Transcribe each entry in full, and leave the images out.

Collected data entries:
====
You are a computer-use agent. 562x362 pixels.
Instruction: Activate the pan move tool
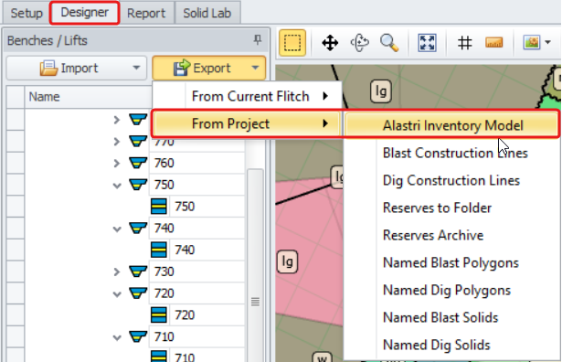(x=330, y=43)
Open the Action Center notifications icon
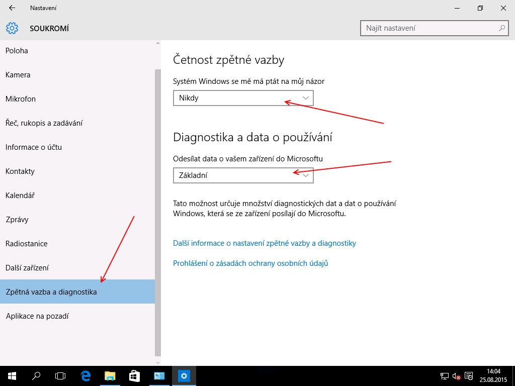This screenshot has width=515, height=386. point(469,376)
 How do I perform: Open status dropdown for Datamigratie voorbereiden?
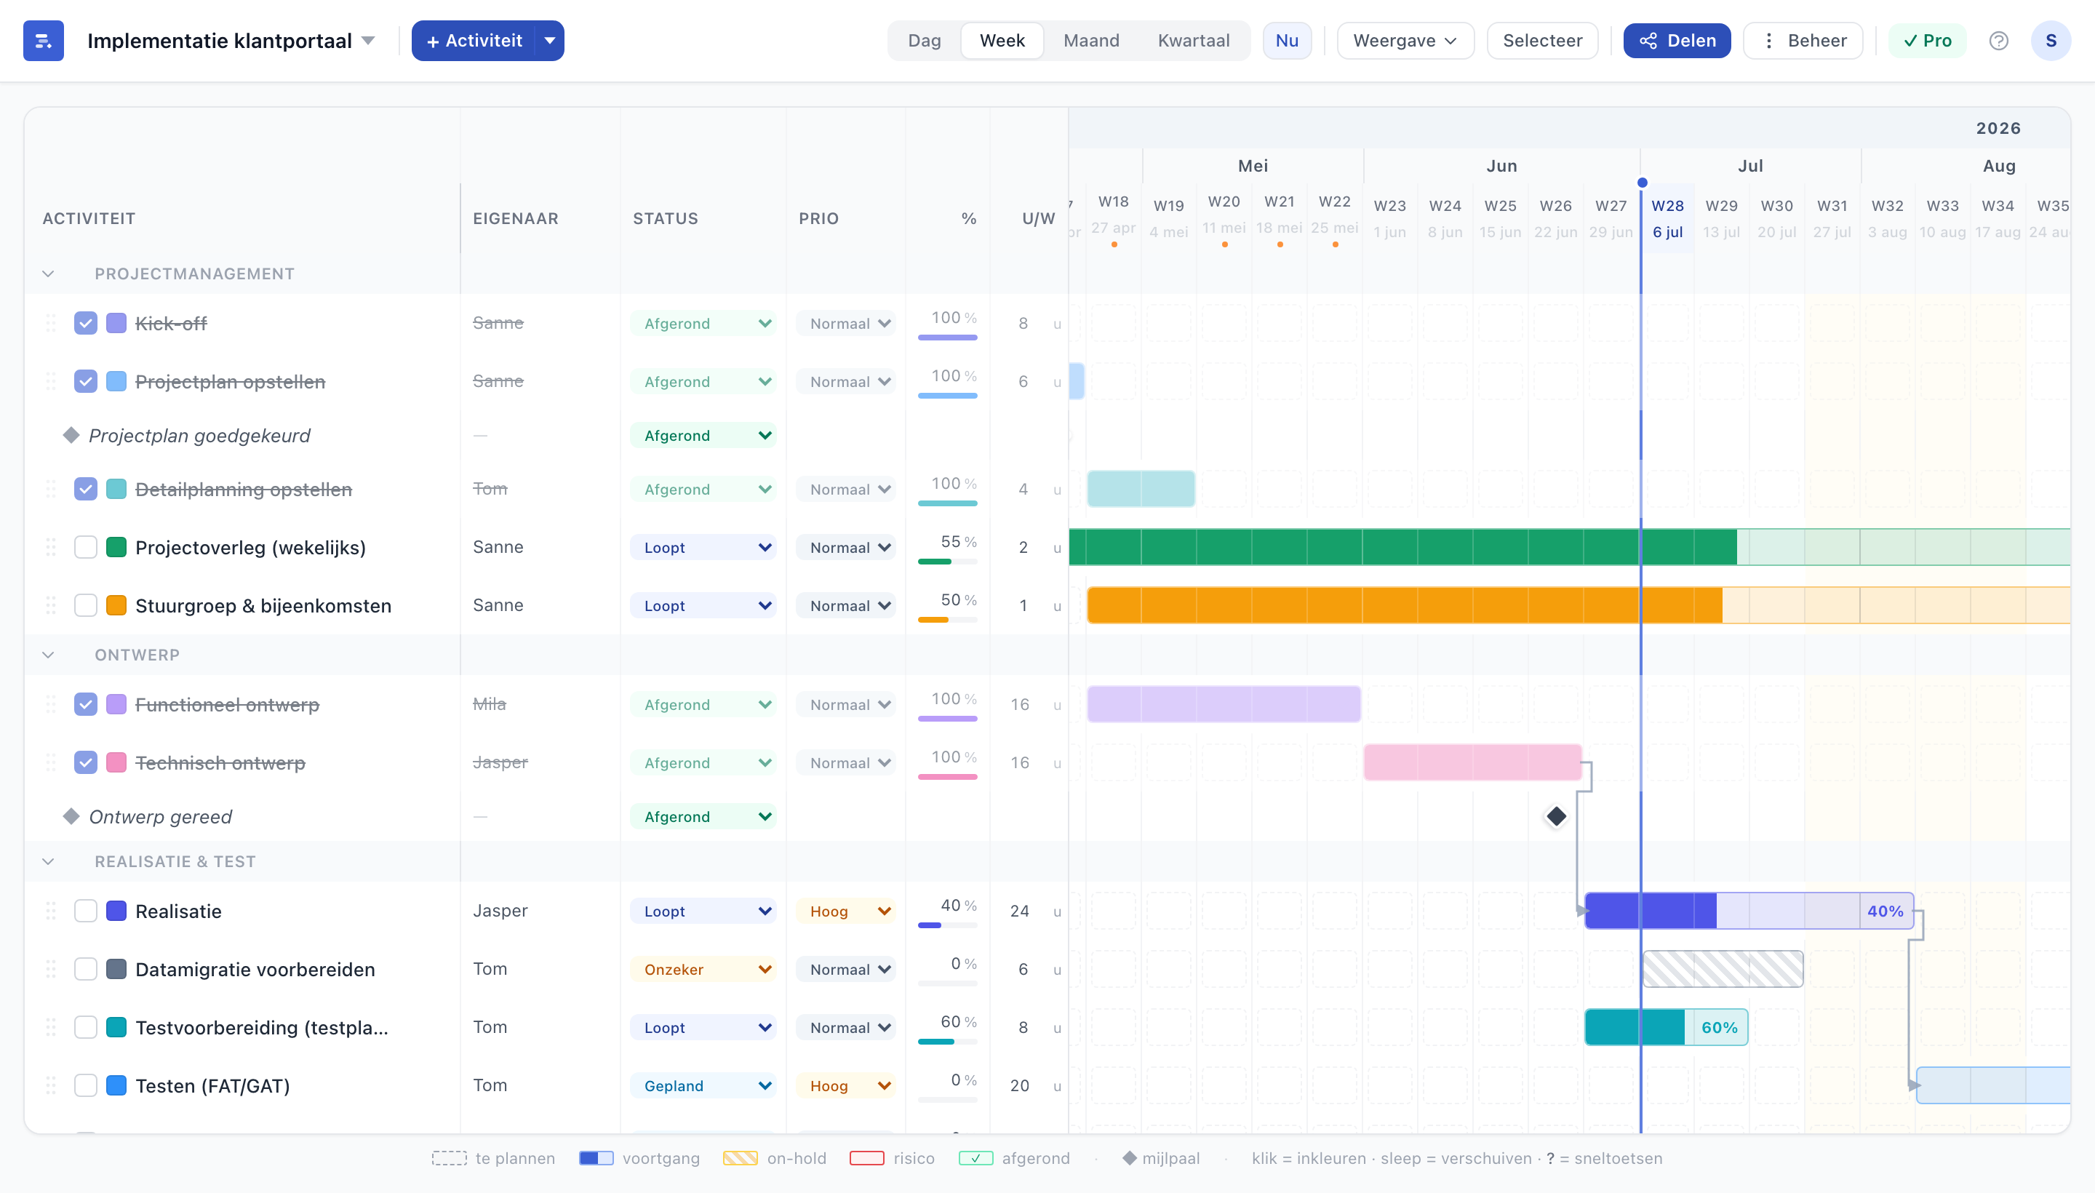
====
| Expected answer |
You are a computer-use agent. 562x362 pixels.
Instruction: Activate the pan move tool
(x=330, y=43)
Open the Action Center notifications icon
This screenshot has width=515, height=386. point(469,376)
 How do I perform: Open status dropdown for Datamigratie voorbereiden?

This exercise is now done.